(Entries on target coordinates)
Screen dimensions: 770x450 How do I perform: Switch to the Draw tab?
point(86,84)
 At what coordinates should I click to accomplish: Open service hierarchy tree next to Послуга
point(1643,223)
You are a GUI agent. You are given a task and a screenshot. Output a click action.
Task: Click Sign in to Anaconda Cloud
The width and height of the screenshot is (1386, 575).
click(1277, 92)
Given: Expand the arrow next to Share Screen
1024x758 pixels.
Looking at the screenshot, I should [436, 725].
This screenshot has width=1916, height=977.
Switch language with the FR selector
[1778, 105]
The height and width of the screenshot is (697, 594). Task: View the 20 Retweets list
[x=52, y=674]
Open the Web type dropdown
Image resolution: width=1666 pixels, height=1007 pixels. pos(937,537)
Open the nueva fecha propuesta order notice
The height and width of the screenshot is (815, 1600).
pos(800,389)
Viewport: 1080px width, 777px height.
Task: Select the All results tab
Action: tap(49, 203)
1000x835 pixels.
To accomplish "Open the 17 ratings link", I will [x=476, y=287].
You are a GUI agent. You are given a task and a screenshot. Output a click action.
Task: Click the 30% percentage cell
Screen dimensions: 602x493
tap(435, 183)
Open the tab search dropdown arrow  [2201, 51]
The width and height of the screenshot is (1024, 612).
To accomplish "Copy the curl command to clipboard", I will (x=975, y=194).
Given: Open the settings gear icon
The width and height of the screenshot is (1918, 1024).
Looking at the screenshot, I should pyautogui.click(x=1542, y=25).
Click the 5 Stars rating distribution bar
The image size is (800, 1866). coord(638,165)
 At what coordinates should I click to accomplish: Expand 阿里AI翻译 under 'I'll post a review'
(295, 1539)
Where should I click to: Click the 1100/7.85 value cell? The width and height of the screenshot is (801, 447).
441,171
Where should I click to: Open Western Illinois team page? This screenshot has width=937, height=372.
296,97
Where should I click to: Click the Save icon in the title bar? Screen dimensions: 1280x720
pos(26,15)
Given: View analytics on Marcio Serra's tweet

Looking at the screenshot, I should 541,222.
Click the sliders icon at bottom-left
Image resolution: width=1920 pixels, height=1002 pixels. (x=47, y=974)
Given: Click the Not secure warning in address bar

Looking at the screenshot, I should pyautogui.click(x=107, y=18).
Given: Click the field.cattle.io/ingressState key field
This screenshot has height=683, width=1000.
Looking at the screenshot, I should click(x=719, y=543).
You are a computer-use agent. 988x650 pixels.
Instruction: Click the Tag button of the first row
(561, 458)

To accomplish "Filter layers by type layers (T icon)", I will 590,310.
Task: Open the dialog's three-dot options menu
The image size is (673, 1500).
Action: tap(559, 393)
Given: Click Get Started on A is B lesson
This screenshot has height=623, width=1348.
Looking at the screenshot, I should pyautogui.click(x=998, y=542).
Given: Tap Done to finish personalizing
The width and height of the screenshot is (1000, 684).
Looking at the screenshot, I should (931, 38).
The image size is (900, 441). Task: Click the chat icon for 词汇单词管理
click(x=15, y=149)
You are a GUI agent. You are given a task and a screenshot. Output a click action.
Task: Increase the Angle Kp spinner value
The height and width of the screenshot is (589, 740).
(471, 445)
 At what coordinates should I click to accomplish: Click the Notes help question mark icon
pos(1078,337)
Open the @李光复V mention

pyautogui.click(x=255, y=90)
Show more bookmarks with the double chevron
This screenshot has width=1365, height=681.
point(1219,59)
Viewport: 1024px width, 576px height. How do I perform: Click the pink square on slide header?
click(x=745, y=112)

*Goal of the exercise*
Copy word for word everything in the material from the line containing "Task: Open the" down to the line containing "pyautogui.click(x=255, y=90)", including both of those lines.

*Task answer*
Task: Open the dialog's three-dot options menu
The image size is (673, 1500).
Action: tap(559, 393)
Given: Click Get Started on A is B lesson
This screenshot has height=623, width=1348.
Looking at the screenshot, I should pyautogui.click(x=998, y=542).
Given: Tap Done to finish personalizing
The width and height of the screenshot is (1000, 684).
Looking at the screenshot, I should (931, 38).
The image size is (900, 441). Task: Click the chat icon for 词汇单词管理
click(x=15, y=149)
You are a GUI agent. You are given a task and a screenshot. Output a click action.
Task: Increase the Angle Kp spinner value
The height and width of the screenshot is (589, 740).
(471, 445)
 At what coordinates should I click to accomplish: Click the Notes help question mark icon
pos(1078,337)
Open the @李光复V mention

pyautogui.click(x=255, y=90)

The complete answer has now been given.